O’Toole found that currently, in July 2011, the average loan balance on foreclosures with a loan balance greater than $417,000 is $616,000, and the average current market value is $404,000, resulting in an average loss of more than $250,000 per loan after sales costs. He compared that to loans with a balance less than or equal to $417,000. On those loans the average loss was closer to $115,000 on an average loan balance of $274,000 and with an average current market value of $176,000.
“So while we still think foreclosure roulette is the bank’s game of choice, we now also believe that the number of chambers in their gun, and your likelihood of being quickly foreclosed on, is directly tied to the size of the potential loss that the bank might face. Perversely, this means those who took the biggest loans, on the nicest houses, with the largest lines of credit to buy lots of shiny new toys will also get the most free rent when they strategically default,” he says.
O’Toole analyzed 153,956 foreclosure sales on first mortgages from January 2008 through July 2011 for which ForeclosureRadar had all the necessary data. This includes properties that were sold back to the bank and became REO, as well as properties purchased by investors on the courthouse steps at foreclosure auction. He divided all the loans into two groups: those with balances over $417,000 (the conforming loan limit) and those below.
‘Specifically we were wondering if banks took longer to foreclose on larger loans, where there tend to be larger losses, than on smaller loans. The answer is clear: yes, the size of the potential loss absolutely matters. Not only that, but time to foreclose doesn’t diverge until the government intervened in the foreclosure market in early 2009, with, for example, changes to the Federal Accounting Standards Board rules on mark-to-market,” he says.

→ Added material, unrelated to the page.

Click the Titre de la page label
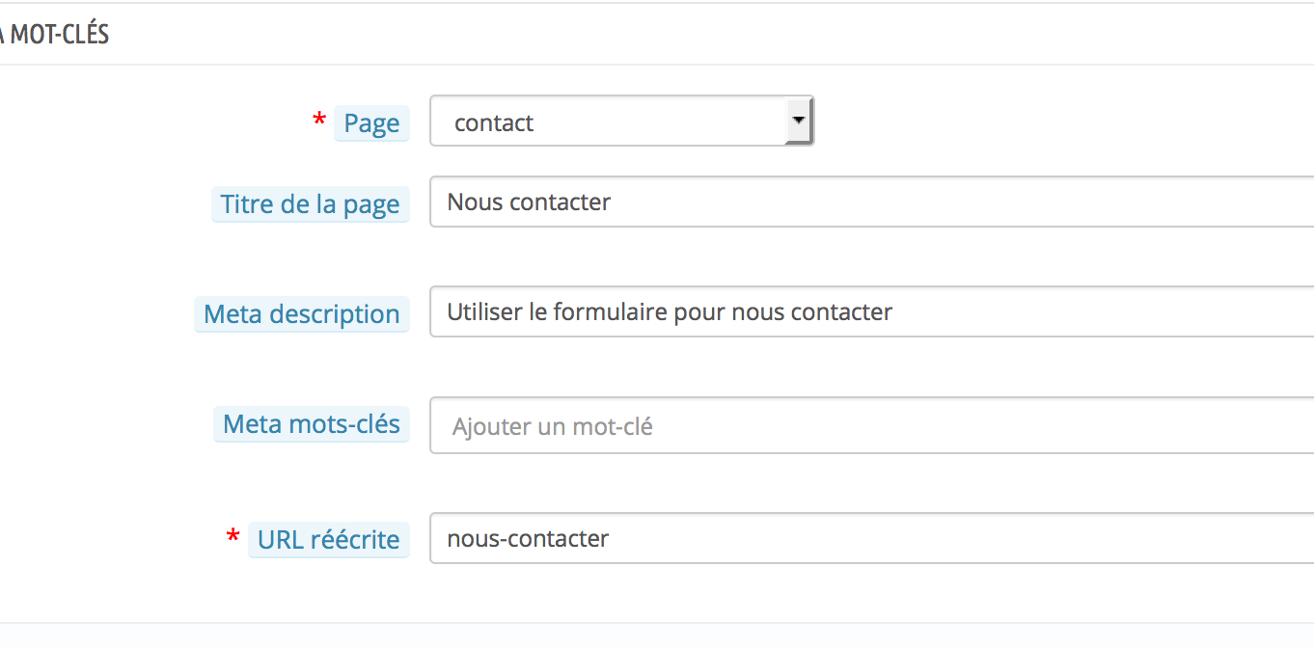Viewport: 1314px width, 648px height. point(310,204)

“The basic idea behind mark-to-market accounting rules is that if an asset that you have on your books drops in value, you should recognize that loss on your books and write down the value of the asset on your books. When Treasury Secretary Paulson announced TARP in September 2008, he made it clear that he didn’t think banks should have to write down these assets to or be forced to sell them at what he believed were distressed prices. After that announcement, considerable pressure was put on the supposedly independent Federal Accounting Standards Board (which writes the accounting rules these companies must follow) to ease the rules that require companies to mark assets to current market values. I think there is little doubt that the changes to these rules were necessary in order for the banks to pass the stress tests that were undertaken shortly after this accounting change was pushed through,” he says.